La Escuela de don Juan Peña: 2

Nota: En esta transcripción se ha respetado la ortografía original.

II

Puerta ancha en zaguán espacioso, á la derecha abría la que comunicaba al interior de las habitaciones de familia. A la izquierda salita donde el maestro recibía bondadosamente á cuanta madre afligida llegaba á confiarle sus retoños. Alta parra de uvas siempre verdes, que los escueleros se encargaban no dejarlas madurar cubría el primer patio, conduciendo húmedo corredor al segundo de oficina indispensable. Frente la puerta de calle, el salón chico para los grandes, y haciendo cruz, el salón grande para los chicos, con dos ventanas y puerta intermedia condenada, debido este nombre, no sólo por férreos barrotes fijos, sino por ser paradero perpetuo de penitenciados, con larga lengua de bayeta colorada á charlatanes, ó cucurucho alto de papel marquilla, único castigo, substituyendo la azotaina en la escuela de Argerich y la dura palmeta con agujeritos en lo de don Rufino Sánchez.

En la conjunción de ambas salas se alzaba sobre tarima de dos tramos alto pupitre, desde donde la mirada vigilante del maestro, que lo ve todo como la mirada de Dios, abarcaba su pequeño mundo infantil. Poco lo ocupaba, paseándose de continuo á la cabecera de largos bancos en filas sucesivas, corrigiendo las planas ó examinando gramática á los monitores ó mayores de cada uno, bien que algunos de engreñados cabellos sólo seguían la gramática parda.
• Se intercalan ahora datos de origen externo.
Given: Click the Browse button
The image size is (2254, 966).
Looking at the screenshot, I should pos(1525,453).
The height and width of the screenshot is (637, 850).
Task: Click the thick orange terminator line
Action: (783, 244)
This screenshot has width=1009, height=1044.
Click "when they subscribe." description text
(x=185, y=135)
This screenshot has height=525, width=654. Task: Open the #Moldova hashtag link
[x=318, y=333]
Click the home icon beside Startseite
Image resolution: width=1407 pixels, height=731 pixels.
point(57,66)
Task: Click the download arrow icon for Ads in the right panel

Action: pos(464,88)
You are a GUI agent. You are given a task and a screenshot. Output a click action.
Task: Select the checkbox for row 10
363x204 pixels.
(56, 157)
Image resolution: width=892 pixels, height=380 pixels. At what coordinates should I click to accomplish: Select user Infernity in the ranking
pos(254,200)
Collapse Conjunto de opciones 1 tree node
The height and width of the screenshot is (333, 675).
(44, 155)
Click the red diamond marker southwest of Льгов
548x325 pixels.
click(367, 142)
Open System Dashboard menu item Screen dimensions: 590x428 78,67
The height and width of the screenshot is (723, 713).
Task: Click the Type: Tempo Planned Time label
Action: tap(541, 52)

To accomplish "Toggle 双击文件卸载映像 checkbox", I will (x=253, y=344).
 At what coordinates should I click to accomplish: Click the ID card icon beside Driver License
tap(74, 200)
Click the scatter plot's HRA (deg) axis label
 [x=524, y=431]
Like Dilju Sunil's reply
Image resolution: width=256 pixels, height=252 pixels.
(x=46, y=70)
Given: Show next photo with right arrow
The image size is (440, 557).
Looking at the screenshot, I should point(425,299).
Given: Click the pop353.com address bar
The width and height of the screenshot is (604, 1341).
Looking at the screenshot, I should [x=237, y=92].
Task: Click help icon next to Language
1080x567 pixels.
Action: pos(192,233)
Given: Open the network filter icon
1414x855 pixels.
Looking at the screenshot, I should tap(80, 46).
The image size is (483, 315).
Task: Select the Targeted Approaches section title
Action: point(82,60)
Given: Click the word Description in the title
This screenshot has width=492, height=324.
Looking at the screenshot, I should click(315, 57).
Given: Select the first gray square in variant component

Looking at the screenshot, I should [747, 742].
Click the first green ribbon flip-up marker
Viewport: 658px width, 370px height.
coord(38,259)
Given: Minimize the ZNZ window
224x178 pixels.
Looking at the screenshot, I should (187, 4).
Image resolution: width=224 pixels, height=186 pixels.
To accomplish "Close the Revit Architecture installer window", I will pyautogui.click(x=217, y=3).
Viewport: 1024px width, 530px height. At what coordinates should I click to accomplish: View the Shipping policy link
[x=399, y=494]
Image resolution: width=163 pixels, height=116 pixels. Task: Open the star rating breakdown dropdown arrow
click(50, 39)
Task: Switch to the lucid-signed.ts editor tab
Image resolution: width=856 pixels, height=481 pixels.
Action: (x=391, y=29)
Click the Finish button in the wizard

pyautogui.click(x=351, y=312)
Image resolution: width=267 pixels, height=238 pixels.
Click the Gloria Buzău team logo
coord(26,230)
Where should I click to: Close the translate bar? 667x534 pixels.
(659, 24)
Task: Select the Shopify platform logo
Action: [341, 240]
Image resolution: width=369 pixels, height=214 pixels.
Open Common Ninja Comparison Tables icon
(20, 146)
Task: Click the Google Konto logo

Añeja costumbre inveterada fué de apodarse aún entre los más compañeros, subrayando el nombre propio con adjetivo picante ó picaresco. Así denominábase al último, el «banco de chocolate, pan y manteca». Tres aplicados niños deletreaban allí su Cristo, A. B. C. Hijo el uno de un laborioso vecino don José Uranga, quien seguía multiplicando chocolates y chocolateritos, calle Piedad número 52. De la no menos acreditada panadería del señor Villanueva, Piedras número 221, el segundo; y lindo rubiecito el tercero, de vivos ojos grandes como hermosas cuentas celestes, retoño del almacenero, Santa Clara número 151 ½, sobre cuya pintarrajeada muestra, colgada frente la puerta traviesa del Colegio de San Ignacio leíamos todas las mañanas al pasar para la escuela: «Manteca fresca de Holanda de hoy». Por más que niños preguntones interrogaban á don Juan Caamaña, nuestro gentil maestro de ojos y narices, nunca llegó á explicar cómo pesadas Urcas de Países Bajos, que otrora intentaron adueñarse de esta plaza, podrían transportarle «en un día» al almacenero Binel producto de las gordas vacas holandesas.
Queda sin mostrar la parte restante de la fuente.